Nvidia can’t stop falling. The company has cut its guidance for its upcoming earnings report. The company expects to generate $2.2 billion instead of $2.7 billion as it had previously announced.
That’s a huge cut of 18.5 percent. Shares are currently trading at $139.60, down 12.83 percent compared to yesterday’s closing price of $160.15.
Nvidia once again cites the same reasons that have led to its terrible, horrible, no good, very bad year. Just like many tech companies, Nvidia is affected by demand in China as well as tariffs.
“However, deteriorating macroeconomic conditions, particularly in China, impacted consumer demand for NVIDIA gaming GPUs,” the company wrote in its press release.
This is just part of the story. Nvidia had a great 2017 because the company sold truckloads of GPUs.
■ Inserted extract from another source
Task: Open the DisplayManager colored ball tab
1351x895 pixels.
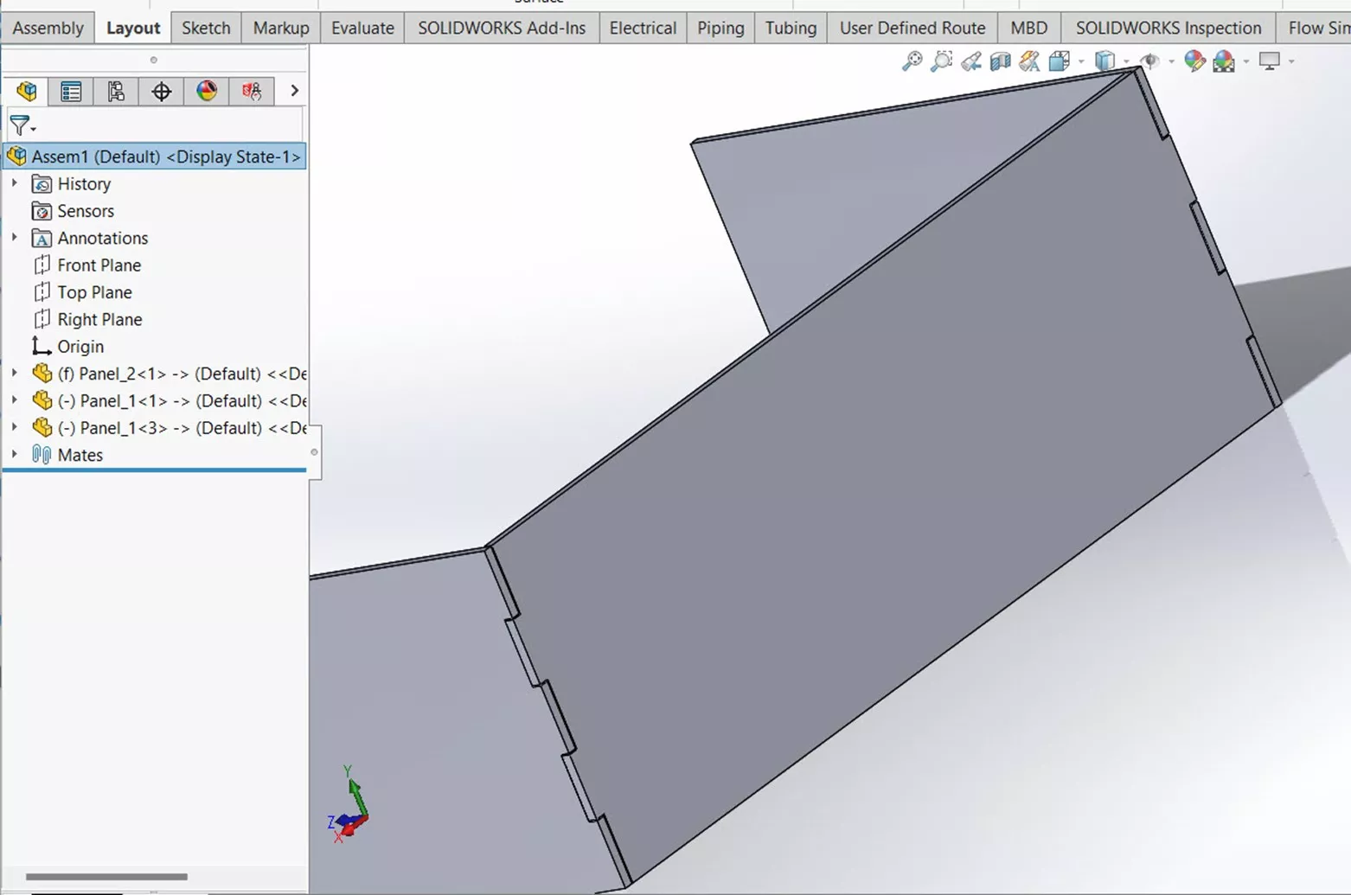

The company plans to release its earnings report on February 14 for its Q4 of fiscal 2019 that is supposed to end at the end of January.
Comparing Q4 2019 with Q4 2018 is going to be tough because it corresponds exactly to the cryptocurrency boom of the end of 2017. GPUs are quite useful when it comes to mining cryptocurrencies. It led to shortages and price spikes. Nvidia’s performances are going to look weak in comparison.
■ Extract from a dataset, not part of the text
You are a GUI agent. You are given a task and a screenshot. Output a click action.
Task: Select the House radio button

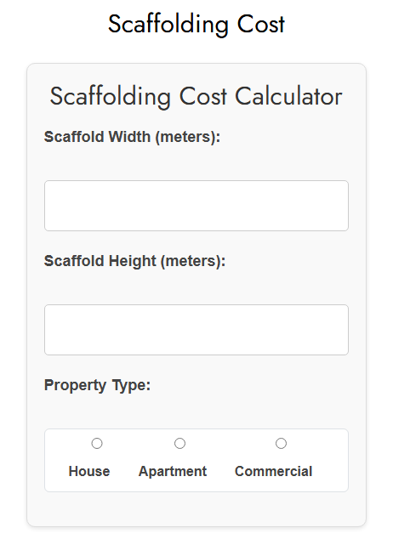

But Nvidia already knew that. The company says that demand has been lower than expected for high-end GPUs. It sounds like the new Nvidia GeForce RTX lineup isn’t selling as well as expected.
“Sales of certain high-end GPUs using NVIDIA’s new Turing architecture were lower than expected. These products deliver a revolutionary leap in performance and innovation with real-time ray tracing and AI, but some customers may have delayed their purchase while waiting for lower price points and further demonstrations of RTX technology in actual games,” the company says.
In other words, a combination of factors led to today’s revision. Let’s see if the company manages to get back on track when it comes to forecasting in the following quarters.